05 mai 2017

LES CHAMBRES CAGIBIS

Uccle: Les chambres cagibis des logements sociaux contestées

Arnaud Farr Publié le

Willy CLAUS, du Syndicat des Locataires, est à la base de cette pétition.
 
Une pétition demande la suppression de la facturation pour les chambres excédentaires de moins de 6m2.

De nombreux critères permettent de calculer les loyers dus par les locataires de logements sociaux, et le ménage doit payer un montant supplémentaire par chambre à partir du moment où le ménage a deux chambres de plus que le nombre auquel il a droit, compte tenu de la composition du ménage.

Mais une pétition recueillant 1.000 signatures a récemment été adressée à la Société du Logement de la Région bruxelloise (SLRB) car la loi prévoit que ce montant n’est pas dû pour les chambres excédentaires de moins de 6m2, or ces petites pièces sont actuellement identifiées comme des chambres à part entière par la société immobilière de service public BinHôme d’Uccle.

C’est le syndicat des locataires qui est à la base de cette pétition. "Pour nous, locataires à petits revenus, certaines dispositions de notre législation entraînent des hausses considérables de nos loyers suite au fait que ces minuscules espaces de moins de 6m2 sont considérés comme des chambres à part entière", fait savoir la pétition.

Le secrétaire général du syndicat des locataires, José Garcia, demande un remboursement pur et simple. "Ces petites chambres cagibis ne peuvent être considérées comme des chambres et je trouve normal de supprimer la facturation pour ces espaces", explique-t-il.

Cette problématique s’est invitée en commission Logement du Parlement bruxellois ce jeudi suite à une interpellation de la députée Viviane Teitelbaum (MR). "Cela fait plusieurs années que les locataires à bas revenus payent un loyer qui, pourtant, ne devrait pas être aussi élevé", explique la députée qui a souhaité connaître les mesures envisagées au niveau de la Région.

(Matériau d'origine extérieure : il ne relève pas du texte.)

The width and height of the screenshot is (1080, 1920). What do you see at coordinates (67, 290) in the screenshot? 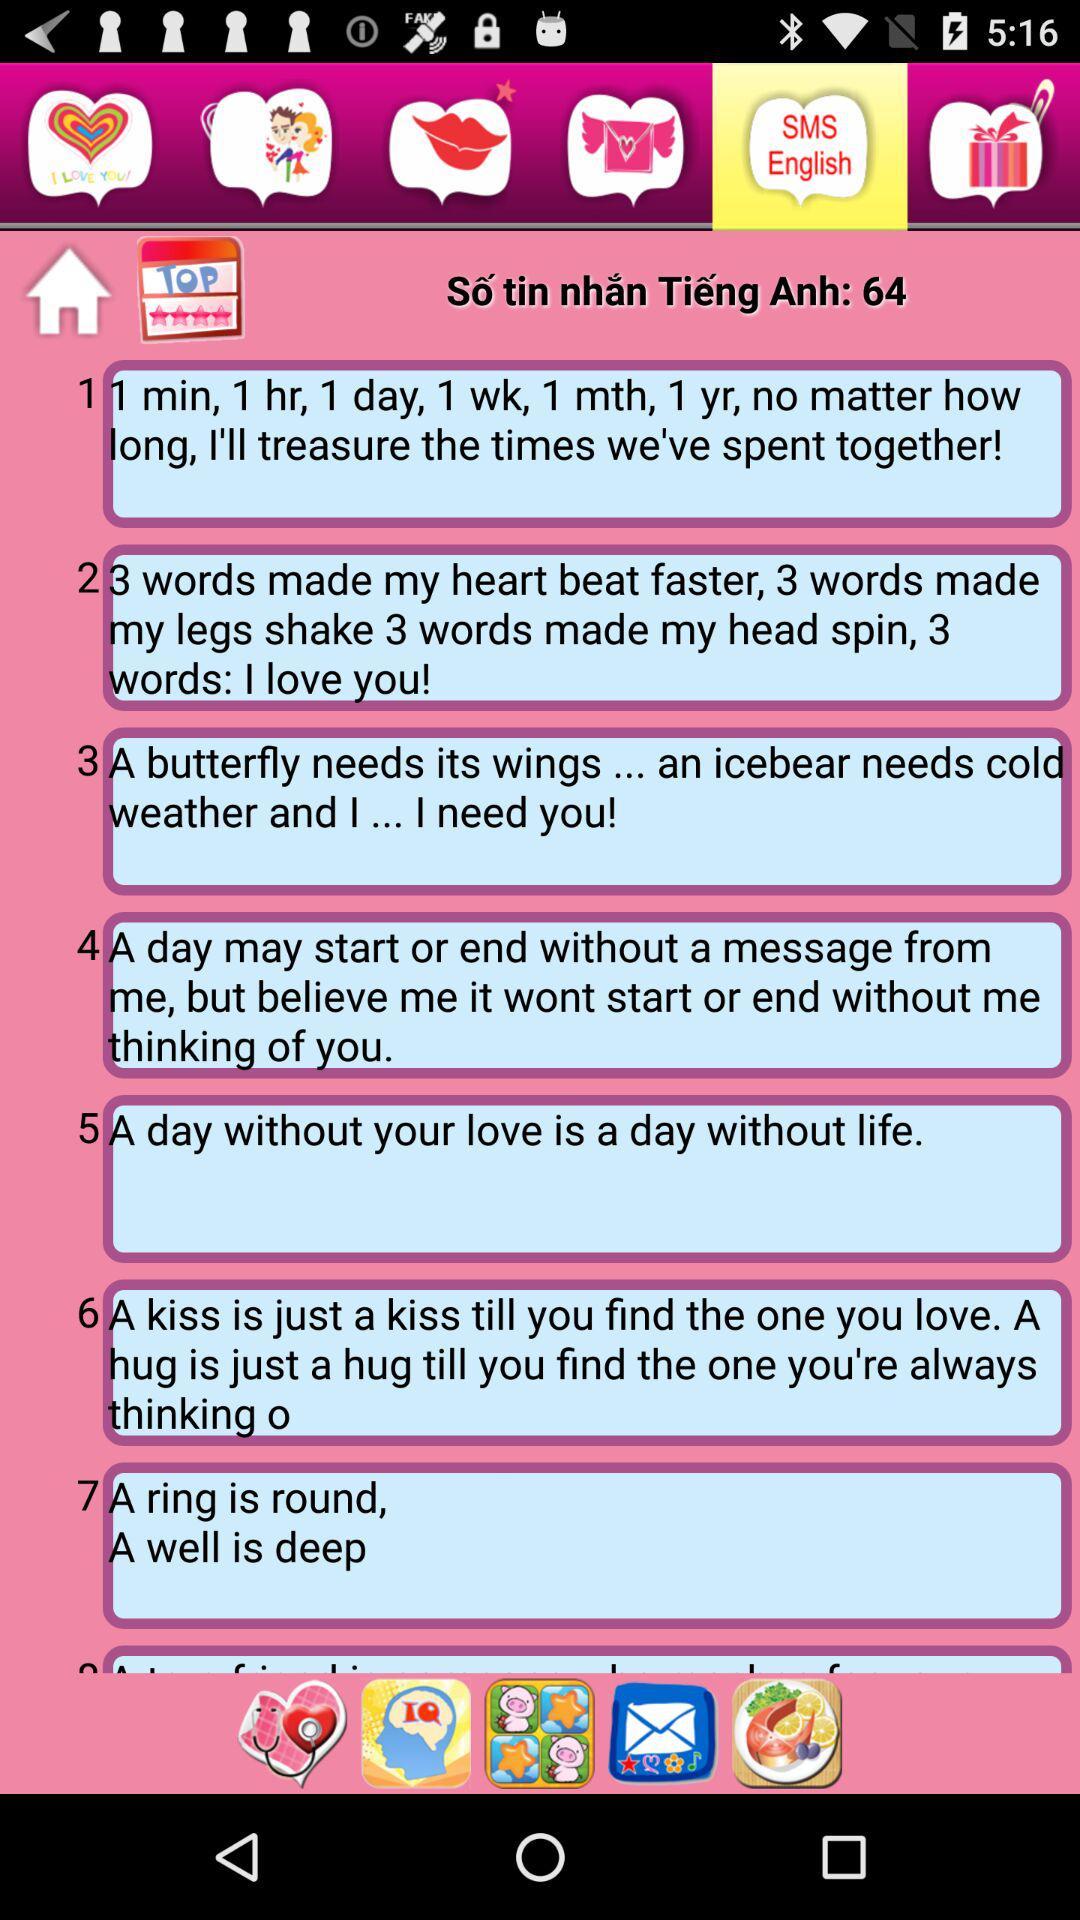
I see `home page` at bounding box center [67, 290]. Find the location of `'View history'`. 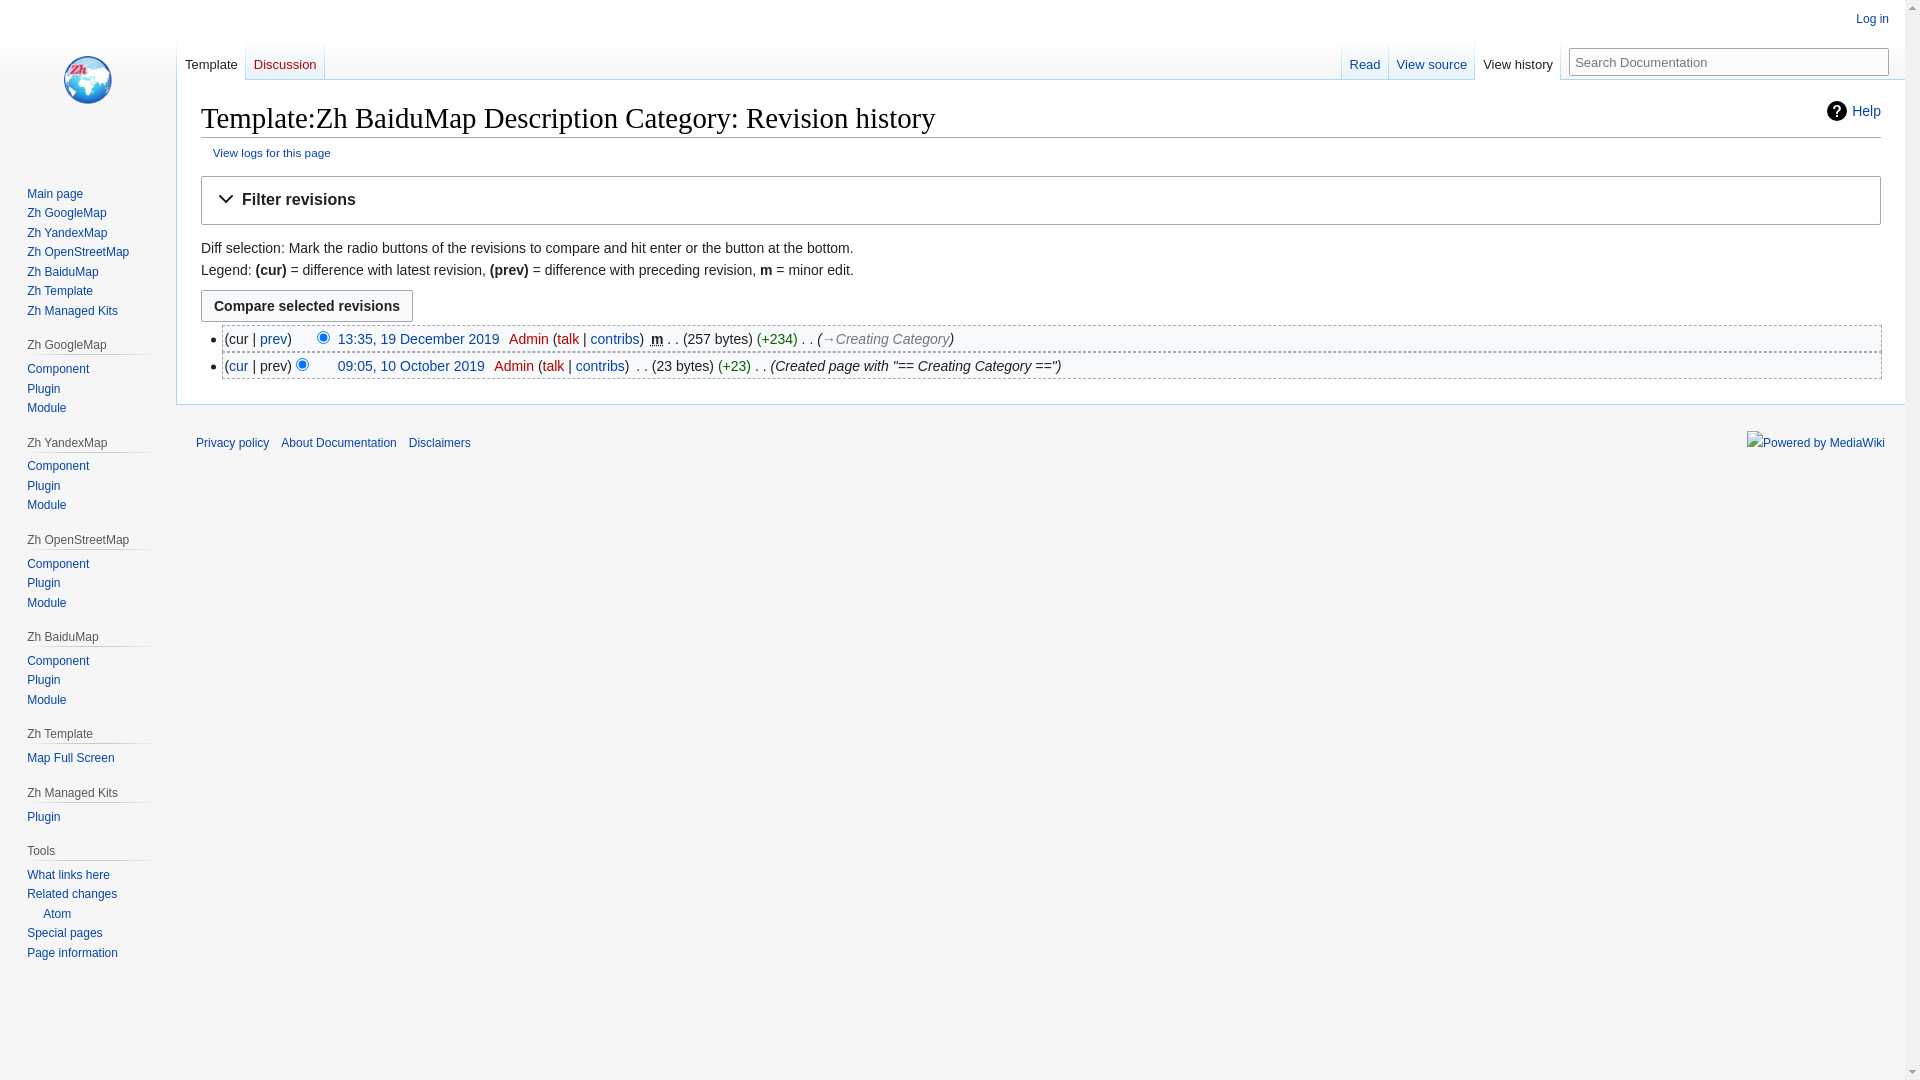

'View history' is located at coordinates (1517, 59).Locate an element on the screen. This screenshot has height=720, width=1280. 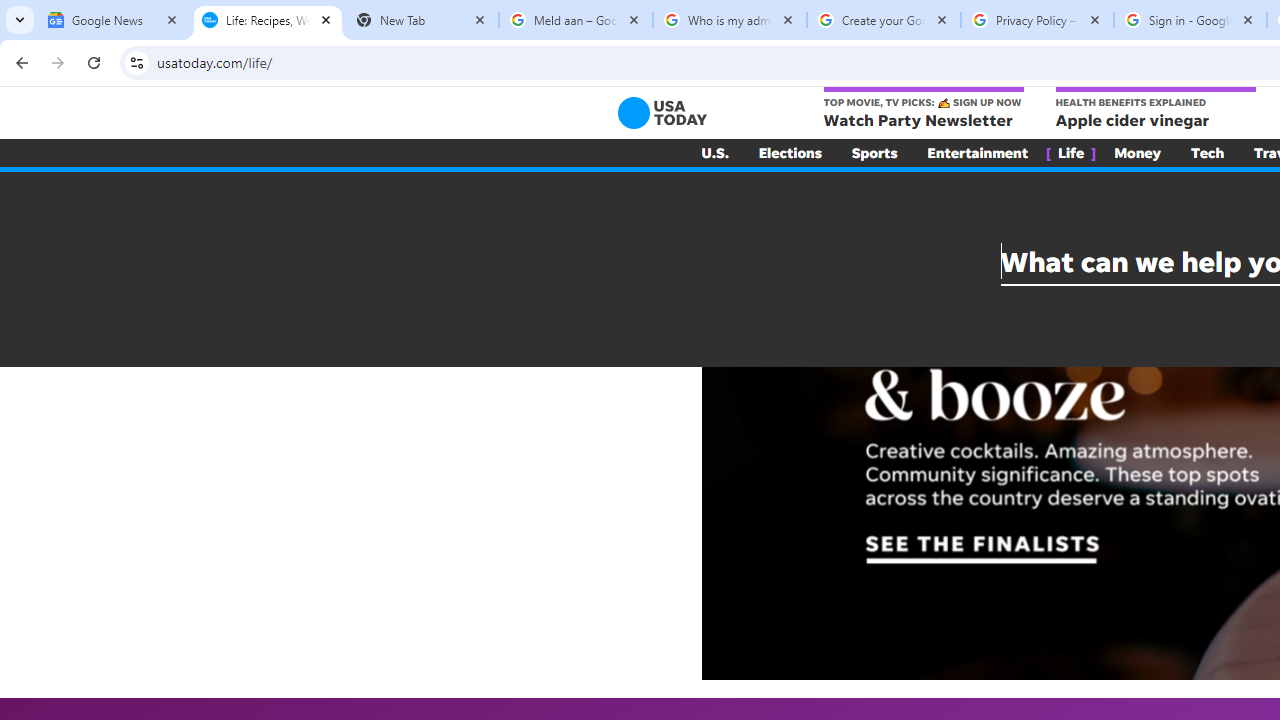
'New Tab' is located at coordinates (420, 20).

De son côté, la ministre bruxelloise du Logement Céline Fremault (CDH), explique que la société immobilière s’est engagée à rembourser les sommes indûment payées : "La SLRB a pris contact avec la société gestionnaire et celle-ci reconnaît que suite à des modifications récentes du programme informatique, certaines données ont été altérées avec comme conséquence que certains ménages se sont vus réclamer un complément de loyer malgré le fait qu’une des chambres avait moins de 6m2, ce qui n’est pas légal."